Dans une décision rendue le 2 septembre, l’Institut national de la propriété industrielle (INPI) a déclaré nulle la marque « RPR – Le Rassemblement pour la République » déposée par Franck Allisio et Marc-Antoine Ponelle. L’INPI a qualifié ce dépôt de « dépôt de mauvaise foi » et a condamné les deux hommes à verser 1 200 euros. Cette action a été initiée par l’association Cap sur l’Avenir 13, qui a engagé une procédure en nullité après que le dépôt ait été effectué. L’audience s’est tenue le 22 juin dernier.
Renaud Muselier évoque l’histoire familiale
Renaud Muselier, président de Cap sur l’Avenir 13, a affirmé que cette décision transcende une simple querelle sur un sigle politique.

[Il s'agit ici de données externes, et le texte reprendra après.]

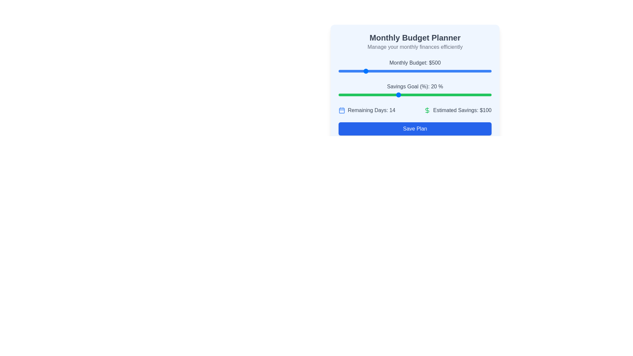  What do you see at coordinates (391, 95) in the screenshot?
I see `the Savings Goal (%)` at bounding box center [391, 95].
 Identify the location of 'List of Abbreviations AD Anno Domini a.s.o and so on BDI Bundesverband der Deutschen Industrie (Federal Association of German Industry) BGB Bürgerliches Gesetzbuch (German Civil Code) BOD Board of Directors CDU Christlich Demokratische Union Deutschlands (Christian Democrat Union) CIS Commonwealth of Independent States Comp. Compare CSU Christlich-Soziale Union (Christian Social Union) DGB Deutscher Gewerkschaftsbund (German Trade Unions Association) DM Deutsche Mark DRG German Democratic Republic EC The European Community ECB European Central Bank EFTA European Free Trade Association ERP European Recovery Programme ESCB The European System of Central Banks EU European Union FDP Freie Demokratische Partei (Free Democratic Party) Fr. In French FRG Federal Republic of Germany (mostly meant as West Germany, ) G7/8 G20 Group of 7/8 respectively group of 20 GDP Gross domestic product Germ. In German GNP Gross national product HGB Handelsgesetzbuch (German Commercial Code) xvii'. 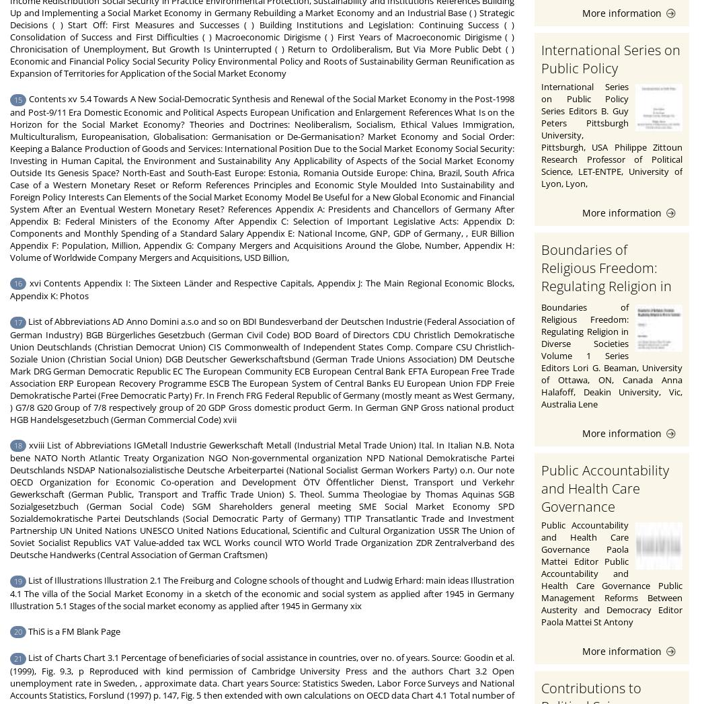
(261, 370).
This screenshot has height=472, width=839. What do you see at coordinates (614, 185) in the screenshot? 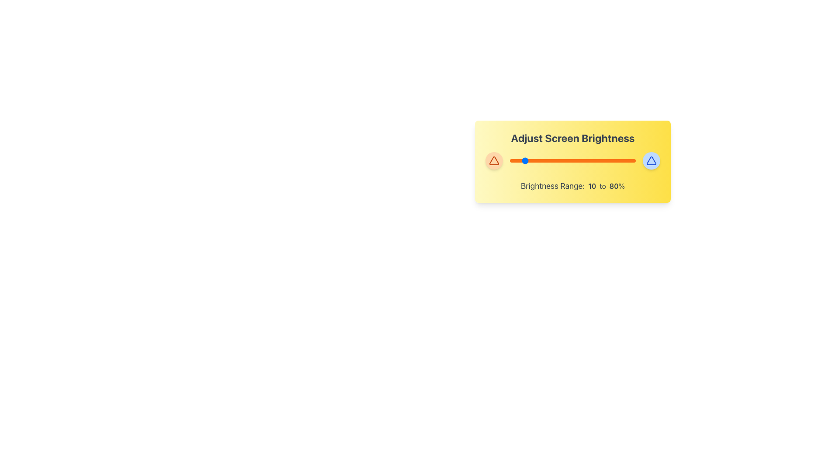
I see `the bolded numerical text '80' that indicates a brightness range, positioned after '10 to' and before '%'` at bounding box center [614, 185].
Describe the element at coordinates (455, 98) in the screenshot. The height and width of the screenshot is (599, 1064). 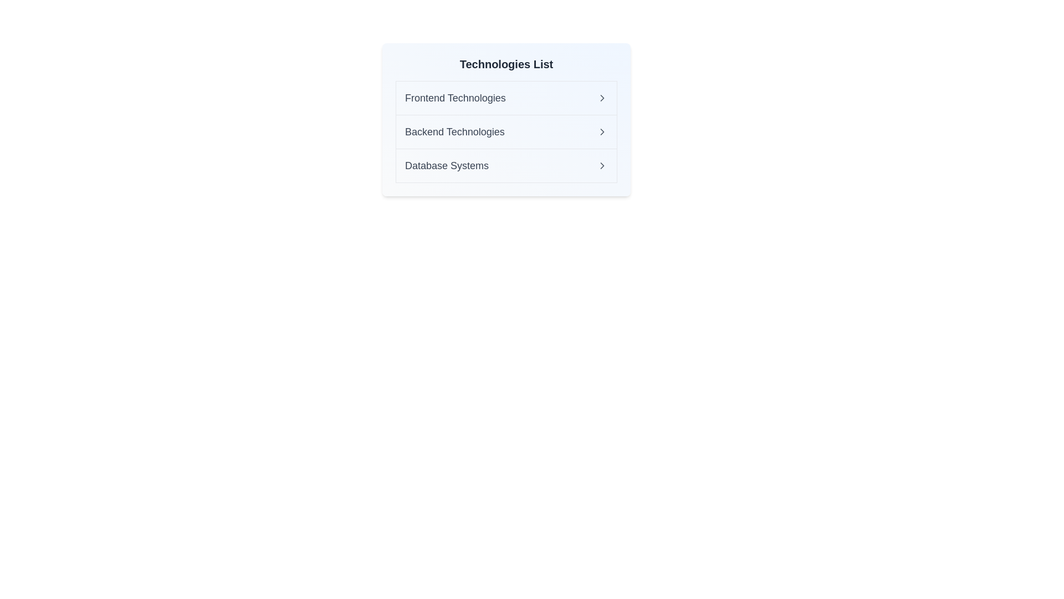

Il a ancré son combat dans l’histoire de sa famille et celle de la Résistance, rappelant que son grand-père, l’amiral Émile Muselier, avait choisi la croix de Lorraine comme emblème des Forces navales françaises libres. Il a également mentionné son père, Maurice Muselier, qui a été déporté à Dachau. Muselier a dénoncé l’utilisation de cet héritage par des responsables du Rassemblement national, qualifiant cette appropriation d’indécente.
« Le RN n’est pas et ne sera jamais le RPR »
La bataille autour de la marque est également politique. Franck Allisio, représentant du RN dans les Bouches-du-Rhône, a tenté de se réapproprier l’héritage du RPR. Muselier a contesté cette filiation, affirmant que le RN n’a ni la légitimité ni l’héritage du Rassemblement pour la République, dont il se considère comme un héritier à travers son parcours politique. Il a annoncé que Cap sur l’Avenir 13 restera vigilant contre ce qu’il perçoit comme des tentatives de récupération de l’histoire gaulliste.
Cette décision de l’INPI met un terme, du moins sur le plan de la propriété industrielle, à la lutte autour du nom et des symboles de l’ancien parti fondé par Jacques Chirac en 1976. Toutefois, elle ne devrait pas clore le débat politique sur l’héritage gaulliste, qui reste un sujet de contention parmi diverses factions de la droite française.